• **Goal of the exercise**: Everything from the line containing "Add Wireless Controller" through the line containing "The width and height of the screenshot is (618, 1204)." in the listing below should be copied exactly, and nothing more.

--- START ---

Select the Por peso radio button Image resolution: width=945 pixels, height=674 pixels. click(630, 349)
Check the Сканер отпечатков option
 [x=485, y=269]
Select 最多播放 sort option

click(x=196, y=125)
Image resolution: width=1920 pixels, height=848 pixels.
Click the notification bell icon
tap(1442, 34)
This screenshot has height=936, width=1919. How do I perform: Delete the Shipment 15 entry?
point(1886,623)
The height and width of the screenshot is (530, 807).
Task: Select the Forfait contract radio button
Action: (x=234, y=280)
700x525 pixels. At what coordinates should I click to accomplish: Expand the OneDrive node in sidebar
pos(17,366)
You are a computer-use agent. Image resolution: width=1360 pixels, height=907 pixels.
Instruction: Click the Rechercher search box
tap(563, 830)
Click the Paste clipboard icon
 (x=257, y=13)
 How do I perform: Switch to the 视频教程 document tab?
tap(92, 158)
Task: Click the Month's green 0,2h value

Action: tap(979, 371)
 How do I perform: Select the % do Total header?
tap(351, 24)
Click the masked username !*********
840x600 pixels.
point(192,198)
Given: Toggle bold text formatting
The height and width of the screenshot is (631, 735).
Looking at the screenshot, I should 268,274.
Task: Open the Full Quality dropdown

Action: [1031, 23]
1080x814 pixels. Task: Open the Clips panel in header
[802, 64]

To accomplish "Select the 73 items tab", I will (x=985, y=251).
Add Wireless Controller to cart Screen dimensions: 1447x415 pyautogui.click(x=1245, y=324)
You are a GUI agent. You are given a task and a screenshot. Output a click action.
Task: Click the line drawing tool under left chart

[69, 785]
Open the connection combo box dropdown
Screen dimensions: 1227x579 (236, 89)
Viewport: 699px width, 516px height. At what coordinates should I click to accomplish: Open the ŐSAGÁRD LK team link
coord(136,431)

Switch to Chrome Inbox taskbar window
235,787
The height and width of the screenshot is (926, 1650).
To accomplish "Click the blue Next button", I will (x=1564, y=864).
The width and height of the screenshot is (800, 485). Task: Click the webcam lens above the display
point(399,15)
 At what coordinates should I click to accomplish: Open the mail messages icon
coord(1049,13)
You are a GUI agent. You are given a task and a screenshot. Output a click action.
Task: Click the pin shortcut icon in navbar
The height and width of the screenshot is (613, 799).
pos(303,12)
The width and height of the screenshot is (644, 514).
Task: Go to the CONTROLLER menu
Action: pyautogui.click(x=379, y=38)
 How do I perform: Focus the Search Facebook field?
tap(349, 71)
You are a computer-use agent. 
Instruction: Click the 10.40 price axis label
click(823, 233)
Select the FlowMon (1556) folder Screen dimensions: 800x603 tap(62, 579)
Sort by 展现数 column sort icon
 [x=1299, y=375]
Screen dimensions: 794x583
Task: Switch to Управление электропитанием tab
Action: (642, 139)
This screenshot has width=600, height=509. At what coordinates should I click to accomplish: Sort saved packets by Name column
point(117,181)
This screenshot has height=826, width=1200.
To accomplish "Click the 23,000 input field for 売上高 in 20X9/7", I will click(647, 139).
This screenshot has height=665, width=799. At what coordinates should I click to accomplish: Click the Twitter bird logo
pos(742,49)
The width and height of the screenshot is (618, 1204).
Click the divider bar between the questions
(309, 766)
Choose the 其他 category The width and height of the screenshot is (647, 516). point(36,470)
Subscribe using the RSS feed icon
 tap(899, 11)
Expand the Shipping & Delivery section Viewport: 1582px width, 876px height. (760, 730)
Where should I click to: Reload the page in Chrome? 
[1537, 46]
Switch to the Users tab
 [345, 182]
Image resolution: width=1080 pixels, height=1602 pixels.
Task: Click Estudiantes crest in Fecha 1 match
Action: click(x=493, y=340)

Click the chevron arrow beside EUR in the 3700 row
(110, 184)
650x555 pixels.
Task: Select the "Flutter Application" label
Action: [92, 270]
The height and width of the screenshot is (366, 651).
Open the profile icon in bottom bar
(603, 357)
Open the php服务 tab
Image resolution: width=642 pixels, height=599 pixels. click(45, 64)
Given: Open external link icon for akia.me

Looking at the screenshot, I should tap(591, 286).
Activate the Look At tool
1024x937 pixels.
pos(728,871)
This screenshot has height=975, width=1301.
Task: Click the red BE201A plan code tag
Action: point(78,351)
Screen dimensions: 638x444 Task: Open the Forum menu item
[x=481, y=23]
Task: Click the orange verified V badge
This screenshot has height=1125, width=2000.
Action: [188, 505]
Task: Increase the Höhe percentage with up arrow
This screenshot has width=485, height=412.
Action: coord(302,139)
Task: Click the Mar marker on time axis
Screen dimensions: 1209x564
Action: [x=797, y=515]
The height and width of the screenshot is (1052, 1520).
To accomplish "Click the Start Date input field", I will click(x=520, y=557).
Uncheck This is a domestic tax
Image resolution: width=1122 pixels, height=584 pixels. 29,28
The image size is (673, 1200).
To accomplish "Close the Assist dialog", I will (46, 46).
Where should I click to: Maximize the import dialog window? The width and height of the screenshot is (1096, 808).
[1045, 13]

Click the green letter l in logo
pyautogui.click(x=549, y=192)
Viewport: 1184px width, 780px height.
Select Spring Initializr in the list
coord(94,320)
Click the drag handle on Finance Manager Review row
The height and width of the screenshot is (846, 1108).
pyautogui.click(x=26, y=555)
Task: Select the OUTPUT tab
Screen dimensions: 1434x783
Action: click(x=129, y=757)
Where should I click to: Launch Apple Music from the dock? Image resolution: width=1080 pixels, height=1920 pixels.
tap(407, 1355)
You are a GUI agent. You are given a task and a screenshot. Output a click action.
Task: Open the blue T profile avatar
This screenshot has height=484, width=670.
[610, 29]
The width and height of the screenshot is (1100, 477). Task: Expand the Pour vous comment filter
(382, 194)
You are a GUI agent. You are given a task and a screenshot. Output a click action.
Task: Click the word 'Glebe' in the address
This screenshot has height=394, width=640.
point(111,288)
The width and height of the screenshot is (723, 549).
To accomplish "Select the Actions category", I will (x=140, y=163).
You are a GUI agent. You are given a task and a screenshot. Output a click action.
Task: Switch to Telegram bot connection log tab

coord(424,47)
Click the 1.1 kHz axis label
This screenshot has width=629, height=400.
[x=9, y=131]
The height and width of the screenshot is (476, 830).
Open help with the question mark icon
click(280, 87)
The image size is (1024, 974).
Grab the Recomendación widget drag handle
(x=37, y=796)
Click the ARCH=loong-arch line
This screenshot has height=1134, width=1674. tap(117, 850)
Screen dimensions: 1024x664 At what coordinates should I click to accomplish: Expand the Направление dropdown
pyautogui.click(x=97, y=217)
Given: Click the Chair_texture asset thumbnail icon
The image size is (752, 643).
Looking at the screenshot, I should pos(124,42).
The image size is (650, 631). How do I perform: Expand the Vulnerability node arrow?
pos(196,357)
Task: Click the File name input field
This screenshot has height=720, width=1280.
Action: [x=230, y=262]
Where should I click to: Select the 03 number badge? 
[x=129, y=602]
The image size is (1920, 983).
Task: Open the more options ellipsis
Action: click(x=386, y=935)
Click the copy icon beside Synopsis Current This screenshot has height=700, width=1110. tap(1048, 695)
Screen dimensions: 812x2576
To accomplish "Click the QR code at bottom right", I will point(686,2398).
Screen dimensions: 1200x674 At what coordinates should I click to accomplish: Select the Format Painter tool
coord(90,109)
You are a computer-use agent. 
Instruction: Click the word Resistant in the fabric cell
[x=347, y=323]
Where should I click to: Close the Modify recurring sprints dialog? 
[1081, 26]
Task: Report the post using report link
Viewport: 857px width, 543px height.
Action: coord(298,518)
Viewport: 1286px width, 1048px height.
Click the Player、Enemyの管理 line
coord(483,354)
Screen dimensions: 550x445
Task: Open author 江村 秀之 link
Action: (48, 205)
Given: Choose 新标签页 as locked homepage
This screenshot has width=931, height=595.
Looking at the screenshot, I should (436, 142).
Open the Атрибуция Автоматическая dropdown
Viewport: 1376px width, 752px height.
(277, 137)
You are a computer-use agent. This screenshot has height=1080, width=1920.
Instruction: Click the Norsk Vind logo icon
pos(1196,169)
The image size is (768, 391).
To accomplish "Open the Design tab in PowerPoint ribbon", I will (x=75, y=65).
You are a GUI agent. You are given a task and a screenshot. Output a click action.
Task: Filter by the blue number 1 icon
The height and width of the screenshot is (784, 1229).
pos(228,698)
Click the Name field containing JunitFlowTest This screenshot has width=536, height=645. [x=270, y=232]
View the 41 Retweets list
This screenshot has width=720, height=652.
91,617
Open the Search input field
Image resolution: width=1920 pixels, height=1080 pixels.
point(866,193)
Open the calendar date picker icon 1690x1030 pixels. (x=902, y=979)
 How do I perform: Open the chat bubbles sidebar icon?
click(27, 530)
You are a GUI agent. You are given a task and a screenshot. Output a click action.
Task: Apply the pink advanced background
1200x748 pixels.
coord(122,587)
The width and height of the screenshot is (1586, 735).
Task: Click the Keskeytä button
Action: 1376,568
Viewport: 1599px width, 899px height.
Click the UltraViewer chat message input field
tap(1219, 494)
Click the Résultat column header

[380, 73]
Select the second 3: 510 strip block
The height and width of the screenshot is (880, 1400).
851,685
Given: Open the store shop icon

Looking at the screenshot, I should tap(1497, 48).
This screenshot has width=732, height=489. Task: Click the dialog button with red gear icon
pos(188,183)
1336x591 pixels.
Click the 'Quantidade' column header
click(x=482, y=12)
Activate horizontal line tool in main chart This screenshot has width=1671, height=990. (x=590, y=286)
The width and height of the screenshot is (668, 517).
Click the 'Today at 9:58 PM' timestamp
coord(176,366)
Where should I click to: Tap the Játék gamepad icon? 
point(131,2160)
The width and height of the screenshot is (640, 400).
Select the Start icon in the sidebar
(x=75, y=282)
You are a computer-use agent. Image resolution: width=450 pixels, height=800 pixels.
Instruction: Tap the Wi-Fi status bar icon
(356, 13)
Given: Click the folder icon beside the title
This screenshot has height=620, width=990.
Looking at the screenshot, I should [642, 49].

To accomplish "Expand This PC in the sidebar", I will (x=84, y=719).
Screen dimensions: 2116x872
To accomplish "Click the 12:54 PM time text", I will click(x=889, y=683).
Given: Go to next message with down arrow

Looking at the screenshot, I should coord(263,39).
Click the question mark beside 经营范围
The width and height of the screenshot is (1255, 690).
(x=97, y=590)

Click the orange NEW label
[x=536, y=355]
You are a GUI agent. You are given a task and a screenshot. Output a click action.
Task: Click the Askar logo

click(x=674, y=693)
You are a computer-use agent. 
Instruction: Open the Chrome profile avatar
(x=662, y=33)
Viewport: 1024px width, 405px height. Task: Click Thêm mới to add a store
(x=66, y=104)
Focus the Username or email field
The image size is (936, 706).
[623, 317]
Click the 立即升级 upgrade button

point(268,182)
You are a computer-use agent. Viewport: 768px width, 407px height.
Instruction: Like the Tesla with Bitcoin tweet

--- END ---

• **Answer area**:
Add Wireless Controller to cart Screen dimensions: 1447x415 pyautogui.click(x=1245, y=324)
You are a GUI agent. You are given a task and a screenshot. Output a click action.
Task: Click the line drawing tool under left chart

[69, 785]
Open the connection combo box dropdown
Screen dimensions: 1227x579 (236, 89)
Viewport: 699px width, 516px height. At what coordinates should I click to accomplish: Open the ŐSAGÁRD LK team link
coord(136,431)

Switch to Chrome Inbox taskbar window
235,787
The height and width of the screenshot is (926, 1650).
To accomplish "Click the blue Next button", I will (x=1564, y=864).
The width and height of the screenshot is (800, 485). Task: Click the webcam lens above the display
point(399,15)
 At what coordinates should I click to accomplish: Open the mail messages icon
coord(1049,13)
You are a GUI agent. You are given a task and a screenshot. Output a click action.
Task: Click the pin shortcut icon in navbar
The height and width of the screenshot is (613, 799).
pos(303,12)
The width and height of the screenshot is (644, 514).
Task: Go to the CONTROLLER menu
Action: pyautogui.click(x=379, y=38)
 How do I perform: Focus the Search Facebook field?
tap(349, 71)
You are a computer-use agent. 
Instruction: Click the 10.40 price axis label
click(823, 233)
Select the FlowMon (1556) folder Screen dimensions: 800x603 tap(62, 579)
Sort by 展现数 column sort icon
 [x=1299, y=375]
Screen dimensions: 794x583
Task: Switch to Управление электропитанием tab
Action: (642, 139)
This screenshot has width=600, height=509. At what coordinates should I click to accomplish: Sort saved packets by Name column
point(117,181)
This screenshot has height=826, width=1200.
To accomplish "Click the 23,000 input field for 売上高 in 20X9/7", I will click(647, 139).
This screenshot has height=665, width=799. At what coordinates should I click to accomplish: Click the Twitter bird logo
pos(742,49)
The width and height of the screenshot is (618, 1204).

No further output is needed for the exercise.